Around this time the new governor of Xinjiang Chen Quanguo had launched an “anti-terrorism” sweep. For “crimes” as sporting a beard, going to the Mosque, having children studying in Turkey, or reading a book that was on ever lengthening list of forbidden authors, hundreds of thousands of Uyghurs and Kazakhs were rounded up. For her legal protest, Zhanargul was branded a troublemaker, arrested without warning on September 26th, 2017, and detained until 2019. She never went to court, had legal counsel or recourse to a defense. Police records also indicate having banned software on her phone such as Instagram and Facebook, which incriminated her further.
There she languished in squalid conditions of brutality, cruelty and inhumanity.
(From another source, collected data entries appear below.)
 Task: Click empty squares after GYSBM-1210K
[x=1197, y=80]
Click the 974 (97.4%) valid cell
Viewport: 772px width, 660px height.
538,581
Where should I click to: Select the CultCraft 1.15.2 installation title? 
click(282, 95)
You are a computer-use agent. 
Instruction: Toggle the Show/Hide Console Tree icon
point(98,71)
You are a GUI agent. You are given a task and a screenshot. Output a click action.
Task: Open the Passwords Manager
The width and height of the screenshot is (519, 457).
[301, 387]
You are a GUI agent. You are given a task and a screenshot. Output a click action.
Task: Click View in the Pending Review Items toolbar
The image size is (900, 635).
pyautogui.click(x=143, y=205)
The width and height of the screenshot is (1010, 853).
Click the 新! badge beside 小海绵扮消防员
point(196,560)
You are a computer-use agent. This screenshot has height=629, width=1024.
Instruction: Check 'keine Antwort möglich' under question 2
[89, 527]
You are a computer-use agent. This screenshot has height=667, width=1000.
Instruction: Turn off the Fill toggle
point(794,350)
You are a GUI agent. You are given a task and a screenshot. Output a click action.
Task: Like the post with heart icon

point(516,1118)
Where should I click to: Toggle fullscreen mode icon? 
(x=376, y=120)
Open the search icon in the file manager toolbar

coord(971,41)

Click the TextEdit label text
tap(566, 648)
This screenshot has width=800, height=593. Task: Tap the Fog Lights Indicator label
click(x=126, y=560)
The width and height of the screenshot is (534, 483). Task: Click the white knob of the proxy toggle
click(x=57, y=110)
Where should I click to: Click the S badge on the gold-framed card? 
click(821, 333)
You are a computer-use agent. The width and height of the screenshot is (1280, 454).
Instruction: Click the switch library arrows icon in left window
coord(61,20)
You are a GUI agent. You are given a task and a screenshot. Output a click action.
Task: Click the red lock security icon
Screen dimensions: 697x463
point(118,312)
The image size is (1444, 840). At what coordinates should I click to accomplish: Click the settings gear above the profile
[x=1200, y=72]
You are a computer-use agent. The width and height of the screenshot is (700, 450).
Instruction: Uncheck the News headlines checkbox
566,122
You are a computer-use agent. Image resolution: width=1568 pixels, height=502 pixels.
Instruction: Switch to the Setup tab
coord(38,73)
She was shackled and beaten and the absence of medical facilities for “prisoners” left her broken physically and mentally.
On October 18th, 2019, she was released as mysteriously as she was detained, but not to freedom and a new start. She found that her lovingly nurtured company had been disbanded, her telephone number disconnected, and her funds impounded. Attempts to restart the business proved fruitless due to her “criminal” record, and police pursued her from dawn till dusk. When she realized she had no future in China, she asked for a passport and permission to leave for Kazakhstan, but was told she would first have to sell her house to repay the mortgage. This proved to be an empty promise and on its sale, she found herself not only jobless but homeless.
She is now living with her frail 77-year-old mother, unemployed and unemployable. In her desperation she reached out over the border to a former colleague in Kazakhstan who notified Serikzhan Bilash, exiled leader of the Atajurt Kazakh Human Rights Organization who posted her story on social media, for which additional “felony” she is about to be arrested to an uncertain fate.
Zhanargul’s identity card. From Twitter.
On January 2nd, 2023, Urumqi police went from house to house among her relatives accusing Zhanargul of consorting with foreign terrorists and spies. They were told in no uncertain terms to prevent her from slandering the state with her “lies.” They sent her brother to her home with the message that only by voluntarily surrendering herself to the local psychiatric hospital and claiming insanity might she escape “justice.”
Speaking to Bitter Winter, she repeated her resolve to tell her story to the world. “If they come to the door I will not open it,” she said, demanding that they bring officials who will listen to her side of the story. “I will never surrender to a mental hospital,” she added. “I am not mentally ill. I am not a bad person. I am innocent of their crimes,” she stressed. “Please tell the world what they have done to me,” she implored, “before it is too late.”
Her case has now been posted on the Atajurt website, where it will be updated.
Zhanargul Zhumatai, during happier days in China when she was feted and honored by the CCP for her work in promoting ethnic harmony and Kazakh culture.